Ce système ajouterait environ 11 centimes par kWh au coût de la recharge*. Même avec cette majoration, le coût total resterait largement inférieur à celui du carburant fossile. Pour illustration, en rechargeant chez soi en heures creuses, le prix du kWh réglementé est aujourd’hui d’environ 17 centimes. Ajouter 11 centimes pour la location de la batterie reste donc indolore pour l’utilisateur tout en offrant une solution économique et durable.
Repenser le marché de l’électrique
Ce modèle ne se limite pas à une simple réduction des coûts pour les acheteurs. Il invite également les constructeurs et fournisseurs d’énergie à repenser leurs offres. En mutualisant les batteries et en optimisant leur gestion via des contrats locatifs, il serait possible d’augmenter leur durée de vie tout en réduisant leur empreinte écologique.
Les fabricants devraient alors se concentrer sur la production et la gestion efficace des batteries plutôt que sur leur vente directe. Cela ouvrirait également la voie à des partenariats avec des fournisseurs d’énergie ou des opérateurs spécialisés dans la location.
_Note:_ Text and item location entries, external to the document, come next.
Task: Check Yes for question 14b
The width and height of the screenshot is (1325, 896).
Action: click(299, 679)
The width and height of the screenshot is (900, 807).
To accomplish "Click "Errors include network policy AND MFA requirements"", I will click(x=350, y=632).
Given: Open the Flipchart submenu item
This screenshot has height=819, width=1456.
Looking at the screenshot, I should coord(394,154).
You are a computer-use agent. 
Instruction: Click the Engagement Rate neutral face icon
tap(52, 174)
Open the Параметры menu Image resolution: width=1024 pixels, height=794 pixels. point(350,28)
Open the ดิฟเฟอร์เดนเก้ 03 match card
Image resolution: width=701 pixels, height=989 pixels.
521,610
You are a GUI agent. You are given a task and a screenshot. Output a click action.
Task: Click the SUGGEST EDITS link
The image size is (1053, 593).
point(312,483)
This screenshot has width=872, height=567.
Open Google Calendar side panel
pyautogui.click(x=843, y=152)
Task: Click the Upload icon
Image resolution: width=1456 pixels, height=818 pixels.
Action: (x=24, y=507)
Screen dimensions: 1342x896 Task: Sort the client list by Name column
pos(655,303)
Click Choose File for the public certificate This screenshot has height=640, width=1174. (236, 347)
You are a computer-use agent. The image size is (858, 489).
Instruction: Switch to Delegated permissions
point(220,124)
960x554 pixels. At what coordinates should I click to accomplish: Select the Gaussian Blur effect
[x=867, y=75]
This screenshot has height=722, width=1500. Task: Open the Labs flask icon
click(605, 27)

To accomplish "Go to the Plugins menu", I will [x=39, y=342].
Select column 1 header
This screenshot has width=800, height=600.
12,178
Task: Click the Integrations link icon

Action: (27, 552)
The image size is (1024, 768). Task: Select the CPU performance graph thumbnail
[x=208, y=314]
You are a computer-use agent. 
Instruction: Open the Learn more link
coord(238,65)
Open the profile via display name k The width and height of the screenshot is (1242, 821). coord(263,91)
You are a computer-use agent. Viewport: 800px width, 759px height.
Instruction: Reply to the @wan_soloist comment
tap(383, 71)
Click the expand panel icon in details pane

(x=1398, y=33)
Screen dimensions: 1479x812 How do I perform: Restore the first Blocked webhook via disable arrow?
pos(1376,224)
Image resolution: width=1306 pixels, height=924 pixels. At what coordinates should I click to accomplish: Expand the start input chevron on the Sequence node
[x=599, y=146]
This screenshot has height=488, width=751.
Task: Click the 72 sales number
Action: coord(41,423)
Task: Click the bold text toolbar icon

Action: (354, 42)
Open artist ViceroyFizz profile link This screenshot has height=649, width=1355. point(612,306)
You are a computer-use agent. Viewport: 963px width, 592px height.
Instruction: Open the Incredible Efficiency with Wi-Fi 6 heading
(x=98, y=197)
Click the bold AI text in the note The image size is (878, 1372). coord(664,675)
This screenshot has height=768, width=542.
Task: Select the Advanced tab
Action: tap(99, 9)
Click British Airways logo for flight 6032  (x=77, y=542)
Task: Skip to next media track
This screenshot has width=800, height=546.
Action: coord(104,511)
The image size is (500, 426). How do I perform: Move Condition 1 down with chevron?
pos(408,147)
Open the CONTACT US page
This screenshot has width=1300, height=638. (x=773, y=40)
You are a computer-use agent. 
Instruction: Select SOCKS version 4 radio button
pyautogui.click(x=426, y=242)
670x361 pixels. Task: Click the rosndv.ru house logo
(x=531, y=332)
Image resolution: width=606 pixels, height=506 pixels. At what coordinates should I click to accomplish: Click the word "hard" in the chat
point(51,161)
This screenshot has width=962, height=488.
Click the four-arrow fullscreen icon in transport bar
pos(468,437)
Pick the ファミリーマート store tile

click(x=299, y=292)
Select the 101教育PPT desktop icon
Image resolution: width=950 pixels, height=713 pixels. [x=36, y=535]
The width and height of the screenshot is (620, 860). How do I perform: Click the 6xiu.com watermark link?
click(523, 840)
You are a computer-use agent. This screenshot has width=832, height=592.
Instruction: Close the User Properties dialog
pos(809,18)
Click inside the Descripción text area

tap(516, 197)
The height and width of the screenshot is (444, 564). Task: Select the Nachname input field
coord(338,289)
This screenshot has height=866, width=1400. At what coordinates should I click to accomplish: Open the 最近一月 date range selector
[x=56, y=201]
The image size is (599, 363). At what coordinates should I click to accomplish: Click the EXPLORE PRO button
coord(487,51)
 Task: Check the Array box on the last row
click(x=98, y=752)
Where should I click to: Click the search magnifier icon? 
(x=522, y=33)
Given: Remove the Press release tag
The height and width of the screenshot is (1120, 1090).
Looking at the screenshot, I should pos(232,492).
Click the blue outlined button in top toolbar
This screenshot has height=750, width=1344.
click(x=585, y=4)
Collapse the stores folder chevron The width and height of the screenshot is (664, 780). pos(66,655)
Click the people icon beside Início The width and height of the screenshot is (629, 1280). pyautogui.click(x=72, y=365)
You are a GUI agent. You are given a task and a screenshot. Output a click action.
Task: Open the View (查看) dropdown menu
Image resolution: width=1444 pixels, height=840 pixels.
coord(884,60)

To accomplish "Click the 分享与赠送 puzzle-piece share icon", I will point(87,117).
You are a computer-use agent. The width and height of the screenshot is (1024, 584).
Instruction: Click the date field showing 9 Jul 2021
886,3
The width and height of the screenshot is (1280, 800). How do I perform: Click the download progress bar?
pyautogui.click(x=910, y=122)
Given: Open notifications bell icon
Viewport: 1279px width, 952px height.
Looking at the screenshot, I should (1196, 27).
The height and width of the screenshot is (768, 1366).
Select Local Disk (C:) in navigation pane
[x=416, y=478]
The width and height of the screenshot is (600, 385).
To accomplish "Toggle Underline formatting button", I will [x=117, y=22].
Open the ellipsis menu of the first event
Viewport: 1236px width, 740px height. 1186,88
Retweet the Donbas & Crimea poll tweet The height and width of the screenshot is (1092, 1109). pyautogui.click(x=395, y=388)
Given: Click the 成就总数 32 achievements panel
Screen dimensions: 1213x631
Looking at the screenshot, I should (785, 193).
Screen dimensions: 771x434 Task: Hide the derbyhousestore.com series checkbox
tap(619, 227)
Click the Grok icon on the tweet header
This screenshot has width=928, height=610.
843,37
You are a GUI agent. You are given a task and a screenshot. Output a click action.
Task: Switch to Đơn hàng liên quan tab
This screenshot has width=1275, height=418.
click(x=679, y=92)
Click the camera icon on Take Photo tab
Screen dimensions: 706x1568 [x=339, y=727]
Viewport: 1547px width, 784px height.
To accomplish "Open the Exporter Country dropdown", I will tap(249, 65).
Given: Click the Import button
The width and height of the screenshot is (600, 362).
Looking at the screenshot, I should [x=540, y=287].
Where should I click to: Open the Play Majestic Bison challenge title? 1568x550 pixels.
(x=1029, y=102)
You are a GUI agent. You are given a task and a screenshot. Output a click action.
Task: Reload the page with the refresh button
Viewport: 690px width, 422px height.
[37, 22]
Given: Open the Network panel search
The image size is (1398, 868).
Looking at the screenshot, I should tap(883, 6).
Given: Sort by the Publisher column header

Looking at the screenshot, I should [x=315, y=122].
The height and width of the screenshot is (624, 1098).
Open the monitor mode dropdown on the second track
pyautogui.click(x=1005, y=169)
Le « kWh à crédit » ne se limite pas à une simple innovation tarifaire ; il représente une refonte complète de la manière dont nous concevons la possession et l’utilisation des véhicules électriques. En démocratisant leur accès tout en garantissant flexibilité et durabilité, ce modèle pourrait devenir un pilier central dans la transition énergétique mondiale. Reste désormais aux acteurs industriels et politiques d’en saisir tout le potentiel pour accélérer cette transformation.
*Calcul détaillé :
Selon BloombergNEF, le coût moyen du pack batterie revient à 115 € / kWh fin 2024.
Pour une batterie de 63 kWh de capacité, 440 km d’autonomie, la valeur de cette batterie est de 7245 €.
Une batterie est maintenant capable de réaliser 1500 – 2000 cycles de charge-décharge pendant sa durée de vie.
Par prudence, disons qu’elle en fera 1000 et que le véhicule électrique consomme en moyenne 0,16 kWh / km. Pour ces 1000 cycles, ce véhicule aura besoin au fil du temps de 70,4 MWh d’énergie électrique pour rouler.
Pendant tout ce temps, pour assurer sa prestation, le fournisseur du service de location de batterie à l’usage, ajoute un taux de financement margé, disons 5%.
Tenant compte de ces éléments, le coût total de financement de la batterie est un peu plus de 8200 €.
Et rapporté à l’énergie nécessaire pour cette période, on obtient un coût de financement de 11 centimes par kWh à ajouter au prix de la recharge.
Pour avoir un repère, aujourd’hui, en rechargeant en heures creuses chez soi, le prix du kWh réglementé est de 17 cts, 3 à 4 fois moins cher que le coût de l’essence pour faire le même nombre de kilomètres.
Alors avec 11 cts de location de batterie à ajouter à un tarif de recharge, c’est assez indolore pour l’utilisateur du véhicule électrique, et les véhicules peuvent être vendus 15 à 20% moins chers (le prix de leurs équivalents thermiques).